Alasan Banyak Perusahaan Pecat Karyawan Gen Z, Ini Faktor Penyebabnya

Ilustrasi seorang karyawan bekerja di kantor.-Foto: Unsplash.com-

JAKARTA, RADARPENA.CO.ID - Laporan terbaru dari Intelligent, sebuah platform konsultasi pendidikan dan karier, mengungkapkan data mengejutkan terkait karyawan Generasi Z (Gen Z).

Dari survei terhadap perusahaan-perusahaan, diketahui bahwa enam dari 10 perusahaan melaporkan telah memecat lulusan universitas baru yang mereka rekrut.

Fakta ini memicu diskusi mengenai tantangan yang dihadapi Gen Z di dunia kerja modern.

Menurut Radius Setiyawan, seorang dosen Universitas Muhammadiyah Surabaya sekaligus pengkaji budaya populer, tingginya angka pemecatan ini erat kaitannya dengan karakteristik unik Gen Z.

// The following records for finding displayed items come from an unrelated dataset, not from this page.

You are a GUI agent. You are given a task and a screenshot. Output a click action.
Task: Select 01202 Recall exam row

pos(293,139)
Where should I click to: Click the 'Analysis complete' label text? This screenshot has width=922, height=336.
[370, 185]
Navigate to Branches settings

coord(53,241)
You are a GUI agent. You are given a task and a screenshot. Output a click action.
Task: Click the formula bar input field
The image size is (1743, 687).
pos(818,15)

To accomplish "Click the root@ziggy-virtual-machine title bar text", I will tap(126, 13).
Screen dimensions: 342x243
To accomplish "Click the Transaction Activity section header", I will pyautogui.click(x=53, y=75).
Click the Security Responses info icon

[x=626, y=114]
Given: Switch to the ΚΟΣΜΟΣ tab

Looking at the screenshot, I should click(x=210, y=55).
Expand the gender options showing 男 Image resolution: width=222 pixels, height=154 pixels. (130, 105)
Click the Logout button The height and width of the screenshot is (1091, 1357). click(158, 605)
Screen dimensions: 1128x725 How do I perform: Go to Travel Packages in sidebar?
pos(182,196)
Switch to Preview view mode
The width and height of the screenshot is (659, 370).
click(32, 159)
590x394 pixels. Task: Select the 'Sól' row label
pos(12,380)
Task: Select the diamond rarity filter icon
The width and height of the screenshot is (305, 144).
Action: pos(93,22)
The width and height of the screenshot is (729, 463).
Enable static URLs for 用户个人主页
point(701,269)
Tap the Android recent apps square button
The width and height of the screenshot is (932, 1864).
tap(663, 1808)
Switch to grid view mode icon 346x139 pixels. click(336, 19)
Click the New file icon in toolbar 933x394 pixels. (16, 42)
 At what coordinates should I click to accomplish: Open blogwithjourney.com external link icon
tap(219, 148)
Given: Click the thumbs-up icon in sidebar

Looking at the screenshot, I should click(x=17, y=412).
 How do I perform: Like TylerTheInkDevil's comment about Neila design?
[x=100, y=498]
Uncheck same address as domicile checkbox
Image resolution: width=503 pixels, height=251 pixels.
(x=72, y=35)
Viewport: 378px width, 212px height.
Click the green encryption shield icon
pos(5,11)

Generasi yang lahir antara pertengahan 1990-an hingga awal 2010-an ini dikenal memiliki pandangan yang berbeda dari generasi sebelumnya, terutama dalam hal keseimbangan hidup, perkembangan diri, fleksibilitas kerja, dan keinginan untuk memiliki peran yang bermakna.

“Ketika Gen Z bekerja di sebuah perusahaan, mereka harus mematuhi budaya organisasi. Namun, ini sering kali bertentangan dengan ekspresi diri mereka yang kuat,” ujar Radius dalam keterangannya.

Salah satu faktor utama adalah nilai self-love yang digaungkan oleh Gen Z. Sementara perusahaan sering kali menekankan budaya kolektif dan hierarki, perilaku yang terlalu berfokus pada diri sendiri dianggap menyimpang dari norma kerja tradisional.

Hal ini, menurut Radius, menjadi penyebab mengapa sebagian besar pengusaha tidak mencari karakter seperti itu di karyawan mereka.

Pengaruh Media Sosial

Radius juga menyoroti pengaruh media sosial terhadap pola komunikasi Gen Z. Generasi ini lebih akrab dengan platform seperti TikTok yang cenderung menggunakan bahasa santai dibandingkan gaya formal di media berita tradisional.

“Misalnya, Gen Z lebih sering mendengar pemengaruh di media sosial ketimbang menonton saluran berita formal. Hal ini berdampak pada cara mereka berkomunikasi di tempat kerja,” imbuhnya.

Penggunaan bahasa kasual atau informal ini sering kali dianggap tidak profesional dalam lingkungan kerja yang mengedepankan etiket formal, sehingga memicu konflik budaya antara Gen Z dan perusahaan.

Masalah lain yang diidentifikasi adalah ekspektasi Gen Z yang tidak realistis terhadap pekerjaan, gaji, dan lingkungan kerja.

Banyak dari mereka menginginkan fleksibilitas kerja, gaji besar, dan posisi yang sesuai dengan aspirasi pribadi, tetapi kenyataan pasar tenaga kerja sering kali tidak memenuhi harapan tersebut.

Radius menjelaskan bahwa ketidakcocokan antara harapan dan kenyataan ini tidak hanya menyebabkan ketidakpuasan kerja tetapi juga meningkatkan angka pengangguran di kalangan Gen Z.